Stored data entries:
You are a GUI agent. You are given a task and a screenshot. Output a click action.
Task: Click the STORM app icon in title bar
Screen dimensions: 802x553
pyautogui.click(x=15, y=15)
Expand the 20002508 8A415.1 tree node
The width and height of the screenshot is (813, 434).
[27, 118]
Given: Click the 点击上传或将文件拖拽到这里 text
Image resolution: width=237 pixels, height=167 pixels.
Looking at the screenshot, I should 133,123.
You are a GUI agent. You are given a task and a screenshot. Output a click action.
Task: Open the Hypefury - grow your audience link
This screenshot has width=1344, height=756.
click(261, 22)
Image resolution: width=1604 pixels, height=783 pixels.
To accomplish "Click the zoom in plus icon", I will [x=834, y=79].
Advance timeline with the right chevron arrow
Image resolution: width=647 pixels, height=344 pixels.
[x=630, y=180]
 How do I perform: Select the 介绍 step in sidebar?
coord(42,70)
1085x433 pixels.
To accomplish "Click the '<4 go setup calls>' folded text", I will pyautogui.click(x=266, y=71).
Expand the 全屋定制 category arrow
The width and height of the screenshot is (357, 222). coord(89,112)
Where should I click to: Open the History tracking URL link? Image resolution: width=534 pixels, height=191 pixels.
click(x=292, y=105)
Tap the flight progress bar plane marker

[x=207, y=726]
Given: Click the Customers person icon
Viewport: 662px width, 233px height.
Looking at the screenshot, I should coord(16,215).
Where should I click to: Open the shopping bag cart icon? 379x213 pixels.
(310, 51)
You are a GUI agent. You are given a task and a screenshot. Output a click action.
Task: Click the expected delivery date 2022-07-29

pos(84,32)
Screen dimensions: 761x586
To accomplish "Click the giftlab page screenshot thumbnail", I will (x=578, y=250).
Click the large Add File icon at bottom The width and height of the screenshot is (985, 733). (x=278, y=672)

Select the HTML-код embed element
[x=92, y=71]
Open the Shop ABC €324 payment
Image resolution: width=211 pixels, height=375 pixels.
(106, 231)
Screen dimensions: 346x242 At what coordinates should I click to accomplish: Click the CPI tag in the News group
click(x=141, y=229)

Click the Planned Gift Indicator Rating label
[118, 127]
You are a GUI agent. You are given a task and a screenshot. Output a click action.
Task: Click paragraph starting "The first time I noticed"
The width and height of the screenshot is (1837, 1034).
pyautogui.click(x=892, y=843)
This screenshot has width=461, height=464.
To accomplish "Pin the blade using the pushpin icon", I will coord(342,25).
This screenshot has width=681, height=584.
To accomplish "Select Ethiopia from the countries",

*Exercise directions:*
Lines that contain "text" should be pulled from the entries above and reported.

*Task response:*
Given: Click the 点击上传或将文件拖拽到这里 text
To accomplish "Click the '<4 go setup calls>' folded text", I will pyautogui.click(x=266, y=71).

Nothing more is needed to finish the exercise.